The ability to classify crops on the basis of satellite imagery would greatly assist the authorities in controlling agricultural subsidiaries.

Currently, most approaches focus on the accuracy of predictions and are based on data from the whole year. This requires a lot of storage and computing resources. In addition, early predictions are very important for time-sensitive applications. Consequently, the ECEO laboratory at EPFL (École polytechnique fédérale de Lausanne) developed an End-to-End Learned Early Classification of Time Series (ELECTS) model for in-season crop type mapping.

They choose to use a Long Short-Term Memory (LSTM) recurrent neural network accompanied with a loss function incorporating both a cross-entropy loss and an earliness reward. With each new image in the temporal sequence, the fields are classified and if their confidence is high enough, the processed is stopped for the concerned elements.

The model was trained and tested on two large European datasets (BreizhCrops, BavarianCrops) and on two smaller African datasets (Ghana, South Sudan). This allowed to test its applicability to different regions of the world and to smaller datasets. The type of crops could vary from one region to another.

The model achieved an overall accuracy (OA) of 80% or more on the European datasets, with at most 40% of the entire sequence length. The OA is as high as that of state-of-the-art models working on complete time series.
In South Sudan, the OA reaches 83%, which is close to an other convolutional LSTM model, but 6% lower than what can be obtained by a random forest classified. In Ghana, the model achieves an OA of 54%, which is lower than the convolutional LSTM model and the random forest by 7.1% and 5.9% respectively. In both case, the average day of classification is in March, which allows to save a much smaller data volume compared to full series.

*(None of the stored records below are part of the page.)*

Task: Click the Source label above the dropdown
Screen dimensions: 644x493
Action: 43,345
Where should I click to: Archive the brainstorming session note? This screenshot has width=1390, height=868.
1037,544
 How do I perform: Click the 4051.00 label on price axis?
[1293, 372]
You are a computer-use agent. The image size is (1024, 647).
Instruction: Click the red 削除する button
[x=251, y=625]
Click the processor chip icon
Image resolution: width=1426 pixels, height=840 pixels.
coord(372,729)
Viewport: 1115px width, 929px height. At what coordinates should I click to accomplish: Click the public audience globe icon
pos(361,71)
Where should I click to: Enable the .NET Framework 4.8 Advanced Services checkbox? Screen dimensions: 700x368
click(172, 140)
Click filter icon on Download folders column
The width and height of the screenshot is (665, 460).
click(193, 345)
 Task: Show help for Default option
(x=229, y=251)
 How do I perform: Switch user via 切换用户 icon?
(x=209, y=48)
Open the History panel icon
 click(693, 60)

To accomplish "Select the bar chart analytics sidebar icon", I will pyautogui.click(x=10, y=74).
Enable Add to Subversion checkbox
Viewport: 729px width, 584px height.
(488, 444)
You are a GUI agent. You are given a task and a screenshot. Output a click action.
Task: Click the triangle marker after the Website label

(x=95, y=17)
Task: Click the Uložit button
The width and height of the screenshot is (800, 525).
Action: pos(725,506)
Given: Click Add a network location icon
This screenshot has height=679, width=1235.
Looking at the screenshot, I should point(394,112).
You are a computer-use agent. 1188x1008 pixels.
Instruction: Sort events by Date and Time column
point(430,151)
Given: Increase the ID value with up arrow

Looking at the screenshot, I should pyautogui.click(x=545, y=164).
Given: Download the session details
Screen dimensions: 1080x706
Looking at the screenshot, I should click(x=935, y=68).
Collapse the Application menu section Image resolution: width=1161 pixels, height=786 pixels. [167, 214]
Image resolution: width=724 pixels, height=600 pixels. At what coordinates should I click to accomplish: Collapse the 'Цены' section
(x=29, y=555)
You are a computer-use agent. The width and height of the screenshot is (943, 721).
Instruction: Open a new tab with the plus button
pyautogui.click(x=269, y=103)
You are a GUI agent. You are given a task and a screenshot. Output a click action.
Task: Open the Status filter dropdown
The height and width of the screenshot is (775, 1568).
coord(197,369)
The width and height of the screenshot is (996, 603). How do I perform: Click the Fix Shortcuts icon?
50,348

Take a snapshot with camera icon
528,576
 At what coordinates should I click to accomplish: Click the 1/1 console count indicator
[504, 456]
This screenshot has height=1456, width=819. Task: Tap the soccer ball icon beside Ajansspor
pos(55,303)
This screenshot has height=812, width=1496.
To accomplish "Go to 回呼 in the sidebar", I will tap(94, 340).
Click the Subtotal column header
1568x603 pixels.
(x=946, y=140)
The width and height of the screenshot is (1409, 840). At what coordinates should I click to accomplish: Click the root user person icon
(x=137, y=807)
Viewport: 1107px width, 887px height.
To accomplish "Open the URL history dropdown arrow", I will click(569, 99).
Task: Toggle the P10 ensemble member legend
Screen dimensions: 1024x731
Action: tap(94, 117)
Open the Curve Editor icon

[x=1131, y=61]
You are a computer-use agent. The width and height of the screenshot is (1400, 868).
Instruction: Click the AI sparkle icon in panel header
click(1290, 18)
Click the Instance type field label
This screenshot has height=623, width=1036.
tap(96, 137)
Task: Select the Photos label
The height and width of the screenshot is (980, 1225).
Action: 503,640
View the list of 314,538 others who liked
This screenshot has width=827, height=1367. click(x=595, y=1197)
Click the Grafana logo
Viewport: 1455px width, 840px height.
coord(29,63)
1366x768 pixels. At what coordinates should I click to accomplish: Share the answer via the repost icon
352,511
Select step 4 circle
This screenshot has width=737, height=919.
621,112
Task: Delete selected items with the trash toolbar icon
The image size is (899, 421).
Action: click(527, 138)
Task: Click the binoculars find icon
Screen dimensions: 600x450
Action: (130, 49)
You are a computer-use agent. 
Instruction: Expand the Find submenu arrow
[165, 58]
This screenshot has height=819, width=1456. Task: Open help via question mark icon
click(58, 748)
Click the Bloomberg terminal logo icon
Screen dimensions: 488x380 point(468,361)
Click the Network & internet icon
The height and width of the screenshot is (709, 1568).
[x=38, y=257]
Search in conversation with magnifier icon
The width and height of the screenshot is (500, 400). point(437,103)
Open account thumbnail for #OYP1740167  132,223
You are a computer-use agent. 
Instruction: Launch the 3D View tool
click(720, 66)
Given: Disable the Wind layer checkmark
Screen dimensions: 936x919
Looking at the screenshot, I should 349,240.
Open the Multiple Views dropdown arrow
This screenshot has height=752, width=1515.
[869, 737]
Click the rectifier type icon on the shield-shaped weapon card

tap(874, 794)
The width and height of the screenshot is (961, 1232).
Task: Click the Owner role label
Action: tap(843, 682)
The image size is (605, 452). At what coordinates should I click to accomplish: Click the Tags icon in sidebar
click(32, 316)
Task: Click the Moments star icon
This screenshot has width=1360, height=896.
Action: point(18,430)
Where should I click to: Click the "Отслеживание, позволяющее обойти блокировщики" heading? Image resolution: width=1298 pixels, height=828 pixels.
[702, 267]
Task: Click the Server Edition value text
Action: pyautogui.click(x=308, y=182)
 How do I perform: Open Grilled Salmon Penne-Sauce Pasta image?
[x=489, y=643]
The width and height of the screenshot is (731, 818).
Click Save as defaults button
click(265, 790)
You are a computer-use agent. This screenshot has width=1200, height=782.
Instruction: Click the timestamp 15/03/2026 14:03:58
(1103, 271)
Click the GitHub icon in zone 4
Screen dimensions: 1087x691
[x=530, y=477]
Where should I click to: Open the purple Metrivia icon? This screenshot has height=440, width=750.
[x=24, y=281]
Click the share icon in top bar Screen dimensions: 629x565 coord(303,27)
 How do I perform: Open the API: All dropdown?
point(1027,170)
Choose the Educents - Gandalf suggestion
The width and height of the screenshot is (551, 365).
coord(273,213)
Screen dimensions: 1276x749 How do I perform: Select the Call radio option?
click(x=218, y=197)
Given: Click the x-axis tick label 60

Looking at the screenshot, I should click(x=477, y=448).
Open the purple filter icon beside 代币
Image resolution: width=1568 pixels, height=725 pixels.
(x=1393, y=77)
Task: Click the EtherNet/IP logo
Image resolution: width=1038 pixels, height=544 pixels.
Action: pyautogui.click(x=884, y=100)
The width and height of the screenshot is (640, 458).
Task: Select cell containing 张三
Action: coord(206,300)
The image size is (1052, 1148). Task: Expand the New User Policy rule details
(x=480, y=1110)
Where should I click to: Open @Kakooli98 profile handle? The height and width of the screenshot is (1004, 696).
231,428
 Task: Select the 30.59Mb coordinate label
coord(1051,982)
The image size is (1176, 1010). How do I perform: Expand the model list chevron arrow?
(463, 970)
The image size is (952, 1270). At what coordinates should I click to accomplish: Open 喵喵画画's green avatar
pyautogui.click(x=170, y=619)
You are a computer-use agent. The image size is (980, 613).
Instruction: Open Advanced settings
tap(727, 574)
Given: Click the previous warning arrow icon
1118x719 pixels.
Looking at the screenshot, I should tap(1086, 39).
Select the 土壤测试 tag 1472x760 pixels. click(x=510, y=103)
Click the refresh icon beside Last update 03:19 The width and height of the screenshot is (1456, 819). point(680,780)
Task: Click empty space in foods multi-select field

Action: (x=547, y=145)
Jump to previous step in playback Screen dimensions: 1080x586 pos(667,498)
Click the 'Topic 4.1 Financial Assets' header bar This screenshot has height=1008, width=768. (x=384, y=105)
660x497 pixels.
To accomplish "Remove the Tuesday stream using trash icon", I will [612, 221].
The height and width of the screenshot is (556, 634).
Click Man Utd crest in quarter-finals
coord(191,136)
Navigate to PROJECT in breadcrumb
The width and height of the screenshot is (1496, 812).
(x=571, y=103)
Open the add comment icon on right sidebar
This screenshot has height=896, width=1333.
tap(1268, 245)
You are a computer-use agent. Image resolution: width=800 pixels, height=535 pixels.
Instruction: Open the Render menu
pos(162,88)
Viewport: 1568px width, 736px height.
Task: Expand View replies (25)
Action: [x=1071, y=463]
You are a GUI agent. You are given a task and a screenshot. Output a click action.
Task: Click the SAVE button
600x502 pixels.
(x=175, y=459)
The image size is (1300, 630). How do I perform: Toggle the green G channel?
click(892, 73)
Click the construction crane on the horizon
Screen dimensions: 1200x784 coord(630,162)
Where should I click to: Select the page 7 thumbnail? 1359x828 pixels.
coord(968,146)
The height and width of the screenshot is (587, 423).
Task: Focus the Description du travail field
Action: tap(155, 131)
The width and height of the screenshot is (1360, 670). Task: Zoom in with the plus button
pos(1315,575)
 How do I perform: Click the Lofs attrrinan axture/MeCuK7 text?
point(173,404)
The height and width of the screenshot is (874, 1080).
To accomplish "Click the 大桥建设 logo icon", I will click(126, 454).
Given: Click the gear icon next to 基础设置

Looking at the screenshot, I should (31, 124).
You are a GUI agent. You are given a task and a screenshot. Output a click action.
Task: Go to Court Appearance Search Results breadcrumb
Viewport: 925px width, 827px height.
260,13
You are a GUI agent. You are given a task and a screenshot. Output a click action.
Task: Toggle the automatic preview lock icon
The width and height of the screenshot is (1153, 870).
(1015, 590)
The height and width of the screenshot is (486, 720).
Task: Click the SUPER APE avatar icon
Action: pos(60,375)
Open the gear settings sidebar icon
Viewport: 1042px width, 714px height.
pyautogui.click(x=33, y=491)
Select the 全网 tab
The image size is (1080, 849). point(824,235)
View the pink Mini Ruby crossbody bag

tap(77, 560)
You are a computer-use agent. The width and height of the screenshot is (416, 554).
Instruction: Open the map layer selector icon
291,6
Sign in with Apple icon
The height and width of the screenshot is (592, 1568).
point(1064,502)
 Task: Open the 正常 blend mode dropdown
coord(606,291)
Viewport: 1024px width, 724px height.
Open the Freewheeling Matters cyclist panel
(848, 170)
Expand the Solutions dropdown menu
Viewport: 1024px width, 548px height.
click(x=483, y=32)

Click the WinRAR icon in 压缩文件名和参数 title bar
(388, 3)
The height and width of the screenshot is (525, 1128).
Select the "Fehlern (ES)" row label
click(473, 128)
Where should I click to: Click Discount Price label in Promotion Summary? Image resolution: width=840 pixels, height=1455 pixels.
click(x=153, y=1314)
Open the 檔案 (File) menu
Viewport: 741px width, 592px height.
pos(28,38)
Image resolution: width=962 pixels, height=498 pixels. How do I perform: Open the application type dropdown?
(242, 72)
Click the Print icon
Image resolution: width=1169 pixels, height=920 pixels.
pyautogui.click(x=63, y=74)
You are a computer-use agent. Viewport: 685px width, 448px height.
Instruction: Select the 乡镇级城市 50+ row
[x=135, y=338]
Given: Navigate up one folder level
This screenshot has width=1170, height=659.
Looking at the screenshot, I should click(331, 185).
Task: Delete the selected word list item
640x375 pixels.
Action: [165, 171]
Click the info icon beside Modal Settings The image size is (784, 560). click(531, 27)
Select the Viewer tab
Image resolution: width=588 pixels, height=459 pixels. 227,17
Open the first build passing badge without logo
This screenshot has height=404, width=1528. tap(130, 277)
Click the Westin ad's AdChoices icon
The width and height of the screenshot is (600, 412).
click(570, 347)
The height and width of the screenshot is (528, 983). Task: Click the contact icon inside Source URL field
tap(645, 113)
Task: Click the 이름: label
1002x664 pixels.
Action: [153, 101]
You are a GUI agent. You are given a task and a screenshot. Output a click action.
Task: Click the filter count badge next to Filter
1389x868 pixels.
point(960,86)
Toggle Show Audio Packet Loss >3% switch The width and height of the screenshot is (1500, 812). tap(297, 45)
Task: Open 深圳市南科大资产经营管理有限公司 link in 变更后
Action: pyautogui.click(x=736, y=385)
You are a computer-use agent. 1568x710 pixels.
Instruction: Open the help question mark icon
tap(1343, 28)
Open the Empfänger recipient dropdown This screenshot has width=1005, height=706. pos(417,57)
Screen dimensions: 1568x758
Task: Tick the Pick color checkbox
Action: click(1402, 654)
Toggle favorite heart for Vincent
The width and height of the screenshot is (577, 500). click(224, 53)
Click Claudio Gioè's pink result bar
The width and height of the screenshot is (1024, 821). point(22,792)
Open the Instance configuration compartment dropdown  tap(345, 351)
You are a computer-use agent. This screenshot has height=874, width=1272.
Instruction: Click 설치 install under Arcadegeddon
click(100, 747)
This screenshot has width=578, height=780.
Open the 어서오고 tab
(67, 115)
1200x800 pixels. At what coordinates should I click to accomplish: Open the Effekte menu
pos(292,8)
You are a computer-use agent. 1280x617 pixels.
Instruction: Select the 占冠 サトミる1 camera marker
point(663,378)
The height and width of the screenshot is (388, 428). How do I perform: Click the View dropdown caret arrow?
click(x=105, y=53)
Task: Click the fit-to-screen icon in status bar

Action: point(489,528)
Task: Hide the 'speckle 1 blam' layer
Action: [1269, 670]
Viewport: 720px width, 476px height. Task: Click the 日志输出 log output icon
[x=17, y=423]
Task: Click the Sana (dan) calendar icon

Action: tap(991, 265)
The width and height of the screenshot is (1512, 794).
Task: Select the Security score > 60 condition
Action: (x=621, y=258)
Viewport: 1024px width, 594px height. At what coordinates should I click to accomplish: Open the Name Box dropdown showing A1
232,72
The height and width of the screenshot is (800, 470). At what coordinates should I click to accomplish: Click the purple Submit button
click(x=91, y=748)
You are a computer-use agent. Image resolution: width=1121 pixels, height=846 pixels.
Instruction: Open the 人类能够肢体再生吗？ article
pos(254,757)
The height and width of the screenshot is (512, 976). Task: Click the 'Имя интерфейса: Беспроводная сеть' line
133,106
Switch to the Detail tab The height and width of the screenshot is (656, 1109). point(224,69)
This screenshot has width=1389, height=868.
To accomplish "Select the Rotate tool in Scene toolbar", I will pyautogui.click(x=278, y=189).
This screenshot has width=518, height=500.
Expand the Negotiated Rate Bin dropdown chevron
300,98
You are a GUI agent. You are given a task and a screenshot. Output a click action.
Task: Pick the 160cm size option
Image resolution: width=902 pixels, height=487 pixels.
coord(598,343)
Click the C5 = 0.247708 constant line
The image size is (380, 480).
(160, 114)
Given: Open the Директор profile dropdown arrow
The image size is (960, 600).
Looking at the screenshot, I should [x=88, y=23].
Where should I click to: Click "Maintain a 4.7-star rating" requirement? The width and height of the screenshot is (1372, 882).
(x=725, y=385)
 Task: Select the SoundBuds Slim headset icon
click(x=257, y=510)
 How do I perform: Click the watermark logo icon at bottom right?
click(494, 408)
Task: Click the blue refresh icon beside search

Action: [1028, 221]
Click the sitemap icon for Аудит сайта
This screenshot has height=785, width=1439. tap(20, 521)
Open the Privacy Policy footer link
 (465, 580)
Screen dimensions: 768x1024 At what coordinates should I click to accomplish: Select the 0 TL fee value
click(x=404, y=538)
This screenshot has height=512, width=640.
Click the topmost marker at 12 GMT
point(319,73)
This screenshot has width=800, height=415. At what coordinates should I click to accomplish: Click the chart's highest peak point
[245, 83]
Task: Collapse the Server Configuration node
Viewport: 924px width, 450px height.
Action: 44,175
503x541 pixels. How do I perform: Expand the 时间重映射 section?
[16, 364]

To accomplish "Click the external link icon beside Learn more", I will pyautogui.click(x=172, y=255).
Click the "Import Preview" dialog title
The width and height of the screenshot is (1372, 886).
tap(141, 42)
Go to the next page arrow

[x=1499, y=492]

The ELECTS-LSTM model provides near state-of-the-art results without any region-specific parameter tuning. It is even on par with accuracy-only models on sufficiently large datasets, while classifying the crops earlier in the year.

The problem of crop classification was already discussed within the STDL but has not yet led to a project. Maybe we will have the occasion to test this methodology in the years to come.